Functional Requirements

Dynamic Rule Management: The rule engine should be designed with adaptability as a core principle, enabling administrators or users to effortlessly update, introduce, or dynamically remove rules through the user interface as the landscape evolves.
Immediate Rule Reflection: Following any changes to the rule set, the rule engine should ensure that all future fact evaluations reflect the latest rule standards with high degree of consistency. Once the creation, updating, or deletion of a rule has been confirmed as successful for the user, no subsequent fact evaluations should be conducted with the outdated rules from that timestamp onwards. This necessitates the updates to be immediately reflected in the knowledge base of the rule engine.
Fact Assessment Details: Each evaluated fact should be supplemented with essential details, including the associated rule’s ID, name, and description against which it was evaluated. In the absence of configured rules for the provided fact, enrich the fact by incorporating pertinent details regarding the absence of associated rules.

Non-Functional Requirements

Faster Rule Evaluation: The millions of facts should be evaluated against millions of configured rules within 30 seconds.
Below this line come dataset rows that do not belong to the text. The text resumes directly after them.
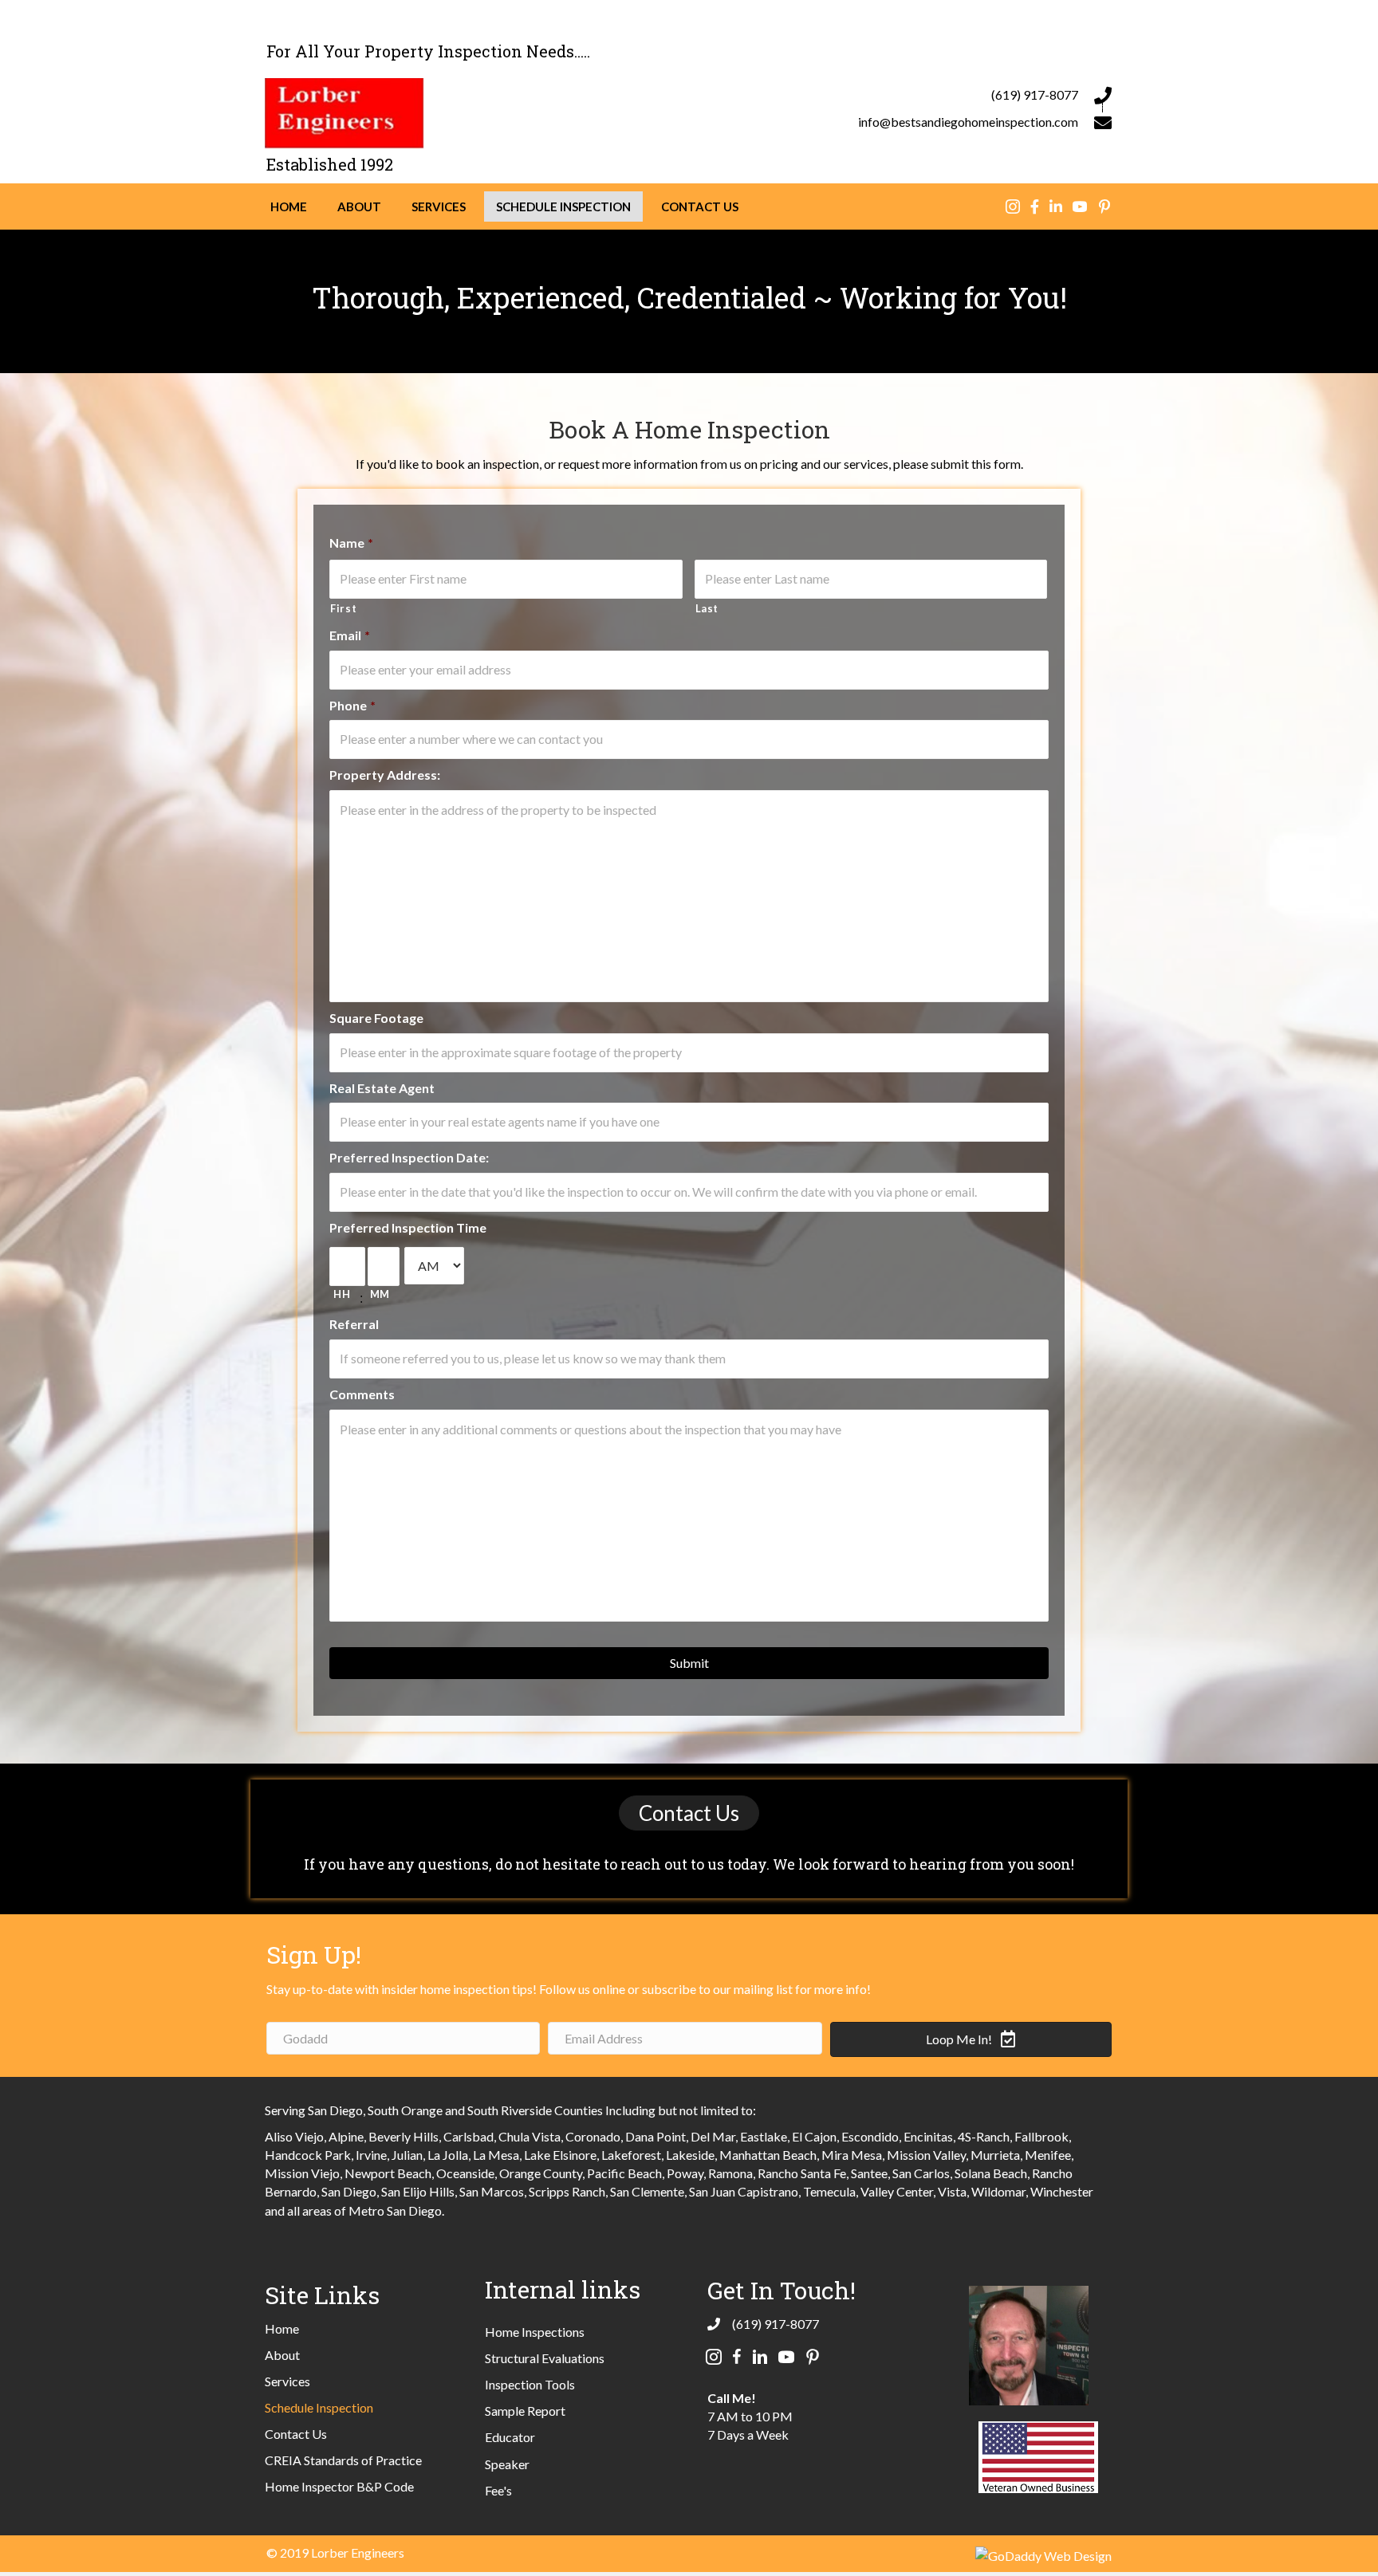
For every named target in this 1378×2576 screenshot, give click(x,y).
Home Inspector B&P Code (339, 2486)
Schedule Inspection (319, 2407)
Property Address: (384, 774)
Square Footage (376, 1017)
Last (707, 608)
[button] (689, 1813)
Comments (362, 1394)
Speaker (507, 2464)
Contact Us (296, 2433)
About (282, 2354)
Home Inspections (535, 2331)
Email (349, 635)
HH (341, 1294)
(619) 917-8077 (1034, 94)
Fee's (498, 2490)
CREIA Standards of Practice (343, 2460)
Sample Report (525, 2410)
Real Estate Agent (382, 1087)
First (343, 608)
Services (287, 2381)
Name (351, 542)
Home (282, 2328)
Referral (354, 1323)
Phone (352, 705)
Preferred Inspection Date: (409, 1157)
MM (380, 1294)
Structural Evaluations (544, 2358)
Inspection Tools (530, 2384)
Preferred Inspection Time (407, 1227)
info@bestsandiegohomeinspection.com (968, 121)
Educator (510, 2436)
Let’s look into the rule engines that has been considered to meet our requirements.

Drools

Drools is indeed a very powerful rule engine that supports forward and backward chaining and uses an enhanced implementation of the Rete algorithm for rule evaluation. However, we encountered the following challenges with Drools:

Memory Consumption and Rule Storage: Drools maintains its rules in-memory. While this can provide fast rule processing, it poses a significant challenge when dealing with a large volume of rules. To illustrate, our preliminary testing with Drools demonstrated that storing ~300K rules consumed 60 GB of RAM. This demonstrated limitations of drools in supporting millions of rules.
Dynamic Rule Updation Challenges: Adapting to changing business requirements means updating or deleting existing rules with a high degree of consistency. In the Drools framework, such modifications necessitate a complete rebuild of our knowledge base across horizontally scalable machines, which would be time-intensive and would lead to scaling limitations.
Horizontal Scaling and Sharding: One might consider circumventing the aforementioned memory constraints by horizontally scaling and sharding the rules across multiple servers. However, this introduces two pressing issues:
a) Cost Inefficiency: With the memory demands observed during our tests, sharding would mean deploying numerous servers, leading to escalating operational costs.
b) Consistency Maintenance: Distributing rules across servers necessitates ensuring data consistency. This becomes complex when considering that a single rule might be replicated on at least two servers for availability. Managing such availability and ensuring synchronization between the replicas can be challenging.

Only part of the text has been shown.